Work instructions: In the data that follows, find the line with "The width and height of the screenshot is (410, 729)."; transcribe it, every later line up to the one with "This screenshot has width=1122, height=1064.", and that line as well, exactly and with no others.

· · · ·

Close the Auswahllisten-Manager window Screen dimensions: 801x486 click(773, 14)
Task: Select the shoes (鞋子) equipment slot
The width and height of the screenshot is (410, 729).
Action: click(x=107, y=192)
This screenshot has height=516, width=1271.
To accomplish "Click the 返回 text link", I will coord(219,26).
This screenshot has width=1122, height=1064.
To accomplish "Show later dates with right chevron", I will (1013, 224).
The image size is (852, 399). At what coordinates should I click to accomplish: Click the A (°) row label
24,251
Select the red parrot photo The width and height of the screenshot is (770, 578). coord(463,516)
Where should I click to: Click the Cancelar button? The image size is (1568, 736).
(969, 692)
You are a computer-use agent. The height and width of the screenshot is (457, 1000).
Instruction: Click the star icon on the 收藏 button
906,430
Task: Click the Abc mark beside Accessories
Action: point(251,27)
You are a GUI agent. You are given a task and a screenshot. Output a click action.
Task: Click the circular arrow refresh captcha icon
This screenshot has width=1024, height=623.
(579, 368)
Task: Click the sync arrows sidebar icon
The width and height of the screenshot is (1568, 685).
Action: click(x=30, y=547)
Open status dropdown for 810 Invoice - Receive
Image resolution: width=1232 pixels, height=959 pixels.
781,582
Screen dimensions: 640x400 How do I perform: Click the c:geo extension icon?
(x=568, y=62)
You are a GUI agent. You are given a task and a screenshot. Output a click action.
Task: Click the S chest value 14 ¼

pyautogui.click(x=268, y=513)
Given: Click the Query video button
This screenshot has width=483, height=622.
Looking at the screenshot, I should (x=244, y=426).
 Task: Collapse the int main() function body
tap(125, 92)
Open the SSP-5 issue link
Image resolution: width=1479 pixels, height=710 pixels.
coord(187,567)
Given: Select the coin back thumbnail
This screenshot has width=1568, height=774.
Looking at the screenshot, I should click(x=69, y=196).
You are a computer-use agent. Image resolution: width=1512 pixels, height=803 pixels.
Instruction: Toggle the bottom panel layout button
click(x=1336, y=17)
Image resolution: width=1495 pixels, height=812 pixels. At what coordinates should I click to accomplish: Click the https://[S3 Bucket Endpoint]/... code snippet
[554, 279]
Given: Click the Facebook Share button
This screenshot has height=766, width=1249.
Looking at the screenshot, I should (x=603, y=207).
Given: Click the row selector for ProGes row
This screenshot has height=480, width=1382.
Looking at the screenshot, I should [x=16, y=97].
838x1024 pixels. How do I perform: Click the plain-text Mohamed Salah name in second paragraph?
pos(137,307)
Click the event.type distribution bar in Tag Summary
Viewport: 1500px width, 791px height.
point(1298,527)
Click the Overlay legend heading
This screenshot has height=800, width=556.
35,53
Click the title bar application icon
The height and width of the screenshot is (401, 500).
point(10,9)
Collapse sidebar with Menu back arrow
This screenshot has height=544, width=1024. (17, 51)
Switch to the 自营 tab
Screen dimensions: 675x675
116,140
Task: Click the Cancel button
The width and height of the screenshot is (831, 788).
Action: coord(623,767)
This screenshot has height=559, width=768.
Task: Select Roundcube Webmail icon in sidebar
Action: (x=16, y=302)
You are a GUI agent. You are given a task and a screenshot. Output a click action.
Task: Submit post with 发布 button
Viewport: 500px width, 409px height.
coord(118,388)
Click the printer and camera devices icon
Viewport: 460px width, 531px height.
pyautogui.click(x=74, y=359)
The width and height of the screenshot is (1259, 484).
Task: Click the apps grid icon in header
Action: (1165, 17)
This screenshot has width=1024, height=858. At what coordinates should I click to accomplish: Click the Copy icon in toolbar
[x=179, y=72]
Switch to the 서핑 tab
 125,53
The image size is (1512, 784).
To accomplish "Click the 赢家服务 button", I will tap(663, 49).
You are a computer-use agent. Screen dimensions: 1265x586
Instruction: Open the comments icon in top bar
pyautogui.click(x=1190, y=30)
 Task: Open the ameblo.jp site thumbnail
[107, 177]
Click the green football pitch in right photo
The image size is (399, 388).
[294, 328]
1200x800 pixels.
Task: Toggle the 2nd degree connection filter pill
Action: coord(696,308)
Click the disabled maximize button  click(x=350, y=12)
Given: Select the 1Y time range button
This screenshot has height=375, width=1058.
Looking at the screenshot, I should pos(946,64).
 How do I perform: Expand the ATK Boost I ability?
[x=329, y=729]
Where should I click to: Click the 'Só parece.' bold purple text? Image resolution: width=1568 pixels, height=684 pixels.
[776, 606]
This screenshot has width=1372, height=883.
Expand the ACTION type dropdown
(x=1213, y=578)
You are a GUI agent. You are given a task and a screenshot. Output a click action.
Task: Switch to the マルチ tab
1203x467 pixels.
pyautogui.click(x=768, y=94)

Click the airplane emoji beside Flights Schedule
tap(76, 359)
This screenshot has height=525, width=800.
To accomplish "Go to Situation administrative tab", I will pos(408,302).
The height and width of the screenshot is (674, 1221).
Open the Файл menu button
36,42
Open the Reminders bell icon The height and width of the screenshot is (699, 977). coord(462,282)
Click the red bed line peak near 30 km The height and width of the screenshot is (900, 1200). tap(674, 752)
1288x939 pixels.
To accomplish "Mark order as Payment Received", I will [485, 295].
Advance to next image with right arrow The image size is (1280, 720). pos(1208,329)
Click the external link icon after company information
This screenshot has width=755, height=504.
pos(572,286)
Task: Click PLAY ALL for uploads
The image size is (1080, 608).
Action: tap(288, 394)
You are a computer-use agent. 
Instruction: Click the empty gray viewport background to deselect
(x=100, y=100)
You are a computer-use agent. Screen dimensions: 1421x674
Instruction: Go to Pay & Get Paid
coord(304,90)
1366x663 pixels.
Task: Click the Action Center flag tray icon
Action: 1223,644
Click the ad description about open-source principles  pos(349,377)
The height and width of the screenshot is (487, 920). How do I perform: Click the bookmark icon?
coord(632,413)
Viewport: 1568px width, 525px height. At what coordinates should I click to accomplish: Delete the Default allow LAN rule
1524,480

· · · ·

Output below:
The width and height of the screenshot is (410, 729).
Action: click(x=107, y=192)
This screenshot has height=516, width=1271.
To accomplish "Click the 返回 text link", I will coord(219,26).
This screenshot has width=1122, height=1064.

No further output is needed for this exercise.